There are 2,049 Non Workers (77%).

==Educational institutes==

Source:

===Schools===
- T.R. Memorial Primary School
- Primary School Kathari Pur
- Samar Bahadur Singh Public School
- Madarsa Gulshane Raja
- Madarsa Arbia Gausia Talimul Goran
- Samar Bahadur Singh Public Junior High school

===College===
- Samar Bahadur Singh Intermediate College
- Khemraj Shukla Inter College

==Other organizations==

- Shanti Nandan Bauddha Welfare Society

==Transportation==

===Rail===
Gariaon is well-connected with all major cities of India thanks to Indian Railways.
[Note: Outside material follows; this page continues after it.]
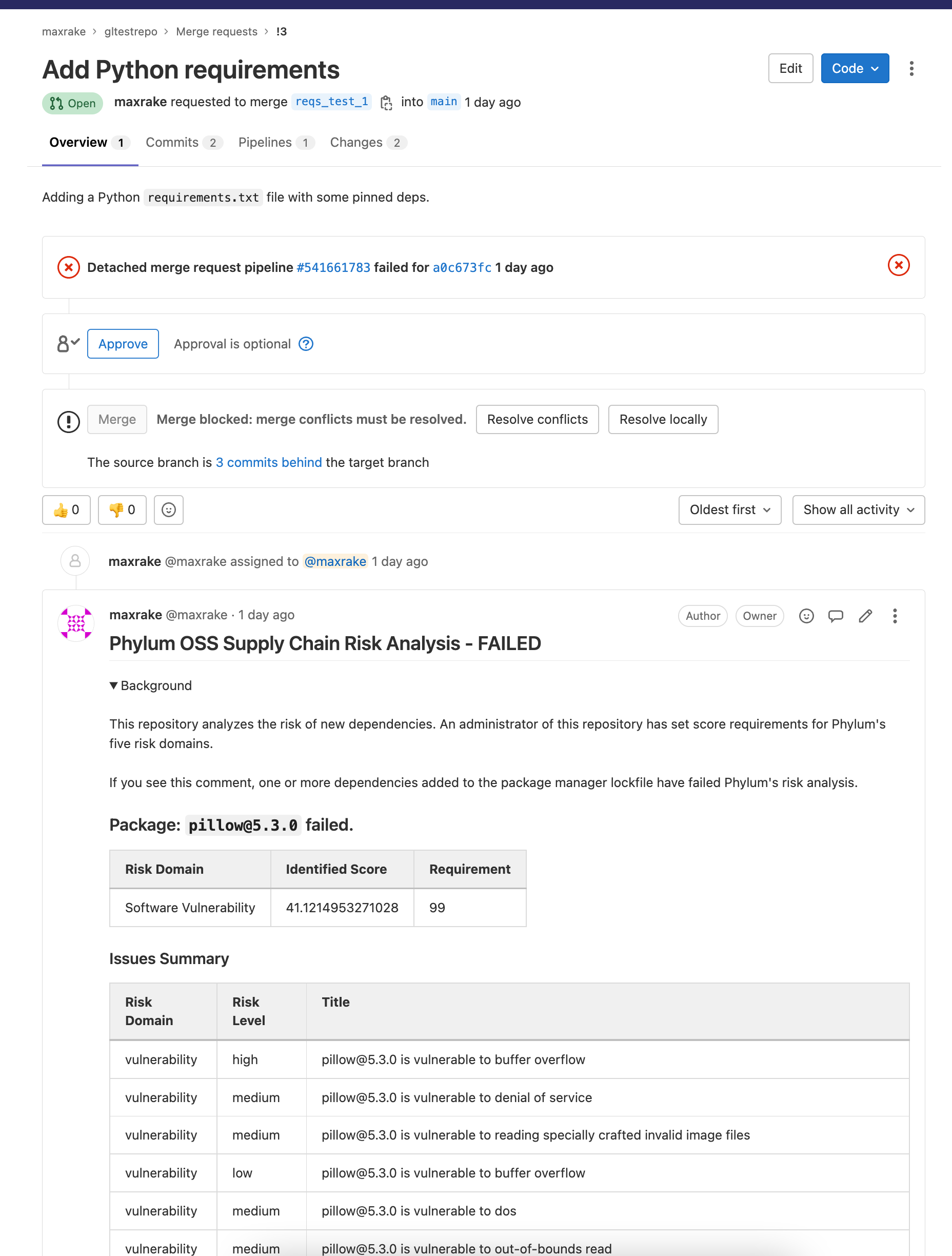Open merge request options via vertical ellipsis
The width and height of the screenshot is (952, 1256).
pyautogui.click(x=911, y=68)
It has two nearby railway stations: Janghai Junction (JNH) and Badshahpur (BSE). Janghai Jn, and Badshapur railway stations are easily reachable from here.

===Road===
Gariaon is well-connected to Lucknow, Gorakhpur, Varanasi, Allahabad and other cities like Azamgarh, Mirzapur,
Janghai, Sultanpur, Ghazipur etc.

===Airport===
Lal Bahadur Shastri Airport or Varanasi Airport (IATA: VNS, ICAO: VIBN) is a public airport located at Babatpur 18 km (11 mi) northwest of Varanasi, and about 80 km from Gariaon Village. It located at Jaunpur-Varanasi highway.